British heldentenor John Daszak had the vocal power and stamina to survive this outsized role.

Daszak also brought to the table a sublety of performance and acting ability that one must have in a Dieter Dorn project.

[Below: Siegfried (John Daszak, left) and Brünnhilde (Petra Lang, right) discover love on Brünnhilde’s rock in the third act of “Siegfried”; edited image of a Carole Parodi photograph, courtesy of the Grand Théâtre de Genève.]


Jeremy Milner’s Hagen and John Lundgren’s Alberich

The father and son team of Alberich (Swedish baritone John Lundgren) and Hagen (American bass Jeremy Milner) proved always to be the sinister antagonists to the fraying strategems of the forces of good.

Alberich’s appearance in “Götterdämmerung” lasts but a few minutes, but a strongly etched characterization can leave an indelible impression on the audience.

One will have to go far to surpass Lundgren’s physicially, vocally domineering presence, slithering from the depths below to chide his son to devote his life to Siegfried’s destruction and the recovery of the Ring – after all, the only purpose for which the scheming Alberich would bother to father a child.

If Alberich has but moments to make his case in the longest opera of the core repertory, his progeny Hagen is the reigning force of evil in all three acts.

Milner proved to be a superb Hagen, confirming the prediction I made of his career path of the base-baritone from Tulsa, Oklahoma,  after observing him in a small part in Puccini’s Gold Rush opera [See A Second Look: Nicola Luisotti, San Francisco Opera, Champions of “Fanciulla del West” – June 27, 2010.]

To quote my “Girl of the Golden West” review, “Jeremy Milner as the American Indian Billy Jackrabbit [was] sufficiently impressive to remind one that an artist in a small role at San Francisco Opera often turns out to be a major star a few years later.”

Vocally rich throughout Hagen’s range, Milner must be considered as among the first rank of Wagnerian bassos.

Other Cast Members

Johannes Martin Kränzle and Edith Haller played the Gibichung siblings, Gunther and Gutrune, with dignity and the sympathy their deceived characters deserve.
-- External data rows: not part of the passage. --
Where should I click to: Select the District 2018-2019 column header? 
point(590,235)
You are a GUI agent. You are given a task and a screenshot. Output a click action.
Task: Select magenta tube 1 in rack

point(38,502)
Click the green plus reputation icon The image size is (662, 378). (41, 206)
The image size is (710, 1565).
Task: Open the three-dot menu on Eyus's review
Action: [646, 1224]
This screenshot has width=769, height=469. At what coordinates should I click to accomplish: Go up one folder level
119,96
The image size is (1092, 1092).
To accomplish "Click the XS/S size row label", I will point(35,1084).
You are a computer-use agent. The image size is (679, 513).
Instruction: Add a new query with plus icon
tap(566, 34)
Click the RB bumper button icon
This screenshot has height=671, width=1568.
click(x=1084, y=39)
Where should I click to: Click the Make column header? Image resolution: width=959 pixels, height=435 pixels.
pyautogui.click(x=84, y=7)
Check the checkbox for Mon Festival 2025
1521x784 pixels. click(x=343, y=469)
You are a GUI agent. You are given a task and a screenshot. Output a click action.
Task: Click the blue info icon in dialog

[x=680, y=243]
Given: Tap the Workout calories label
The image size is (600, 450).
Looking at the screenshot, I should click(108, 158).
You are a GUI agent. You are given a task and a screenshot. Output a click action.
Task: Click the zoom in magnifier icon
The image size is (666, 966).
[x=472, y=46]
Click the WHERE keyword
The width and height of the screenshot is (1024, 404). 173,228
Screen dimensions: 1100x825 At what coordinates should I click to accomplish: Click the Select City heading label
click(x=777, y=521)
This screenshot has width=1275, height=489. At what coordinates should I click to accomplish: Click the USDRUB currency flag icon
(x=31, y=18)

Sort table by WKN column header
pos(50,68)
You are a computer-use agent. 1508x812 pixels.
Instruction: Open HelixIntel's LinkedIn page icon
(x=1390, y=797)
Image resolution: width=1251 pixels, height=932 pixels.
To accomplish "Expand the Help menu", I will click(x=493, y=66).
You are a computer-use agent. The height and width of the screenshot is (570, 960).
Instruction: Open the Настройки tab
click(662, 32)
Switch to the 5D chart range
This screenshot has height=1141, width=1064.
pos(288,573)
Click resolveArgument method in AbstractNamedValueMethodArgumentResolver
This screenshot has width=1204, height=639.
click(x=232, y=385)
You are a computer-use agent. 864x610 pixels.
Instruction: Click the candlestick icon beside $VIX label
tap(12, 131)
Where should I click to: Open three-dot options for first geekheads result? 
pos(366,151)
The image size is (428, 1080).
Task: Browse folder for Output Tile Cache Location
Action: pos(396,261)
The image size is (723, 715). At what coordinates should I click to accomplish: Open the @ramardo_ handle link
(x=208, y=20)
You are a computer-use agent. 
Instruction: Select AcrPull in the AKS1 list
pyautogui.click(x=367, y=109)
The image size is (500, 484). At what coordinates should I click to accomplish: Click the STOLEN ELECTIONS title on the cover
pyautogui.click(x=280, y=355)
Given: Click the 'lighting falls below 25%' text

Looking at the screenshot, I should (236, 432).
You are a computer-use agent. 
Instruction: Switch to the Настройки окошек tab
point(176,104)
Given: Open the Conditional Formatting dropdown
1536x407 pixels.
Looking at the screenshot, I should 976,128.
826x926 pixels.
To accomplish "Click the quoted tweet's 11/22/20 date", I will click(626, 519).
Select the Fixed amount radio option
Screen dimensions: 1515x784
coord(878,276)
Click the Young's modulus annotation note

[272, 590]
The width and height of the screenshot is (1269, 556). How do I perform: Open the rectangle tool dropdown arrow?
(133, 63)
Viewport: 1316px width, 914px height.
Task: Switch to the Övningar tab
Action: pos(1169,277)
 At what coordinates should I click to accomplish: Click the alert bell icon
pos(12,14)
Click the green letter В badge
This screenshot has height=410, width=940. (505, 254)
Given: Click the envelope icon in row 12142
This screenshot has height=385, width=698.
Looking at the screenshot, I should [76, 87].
Mezzo-soprano Michelle Breedt, brought the skills she used in interpreting the complex character of Weinberg’s Liese [see An Impressive Production for Weinberg’s Holocaust-Themed “The Passenger” – Houston Grand Opera, January 25, 2014] to Waltraute, whose words of wisdom do not yet sink into Brünnhilde’s distracted head.

Stephanie Lauricella, Polina Pasztircsak and Laura Nykämem were the Rhine Maidens.

Ingo Metzmacher, was conductor and musical director of Dorn’s enterprise.

[Below: Brünnhilde (Petra Lang, center) holds the representation of her horse, Grane, next to the body of Siegfried (John Daszak, on funeral bier)  prior to their immolation; edited image, based on a Carole Parodi photograph, courtesy of the Grand Théâtre de Genève.]


Judging a “Ring” by its “Götterdämmerung”

Since I first began posting live performance reviews on this website, I have reviewed “Götterdämmerung” six times.

This includes Gergiev’s “Ring”  on tour from Saint Petersburg in California [See Mariinsky “Götterdämmerung” in Orange County – ‘Hehrstes Wunder’ October 11, 2006] and the perfromances of Stephen Wadsworth’s “Green Ring” in Seattle in both its 2009 [Astonishing End to Seattle Opera’s “Götterdämmerung” – August 14, 2009] and 2013 mountings [World Treasure: Seattle Opera’s Gripping and Glorious “Götterdämmerung” – August 9, 2013].

It also includes those occasions in which I had reported previously on the mountings of the first three “Ring” operas in the process of creating a new “Ring”, and was attending the first performance of “Götterdämmerung” [see Standing Ovations for Achim Freyer, James Conlon, Cast of “Götterdämmerung” – Los Angeles Opera, April 3, 2010] and [Glorious “Götterdämmerung”: Nina Stemme Glistens – San Francisco Opera, June 5, 2011] and [“Götterdämmerung”: Strong Finish to the First Zambello “Ring” – San Francisco Opera, June 19, 2011.]

The cycles of Grand Théâtre de Genève’s Dieter Dorn conceptualization of Wagner’s “Ring of the Nibelungs” has been completed for the 2014-15 season. On the basis of my observation of this single performance, I found Dorn’s interpretation of the “Ring” saga to be insightful and reverential of the great work.

I recommend that those who appreciate Wagner, seek out future performances of the Dieter Dorn “Ring”.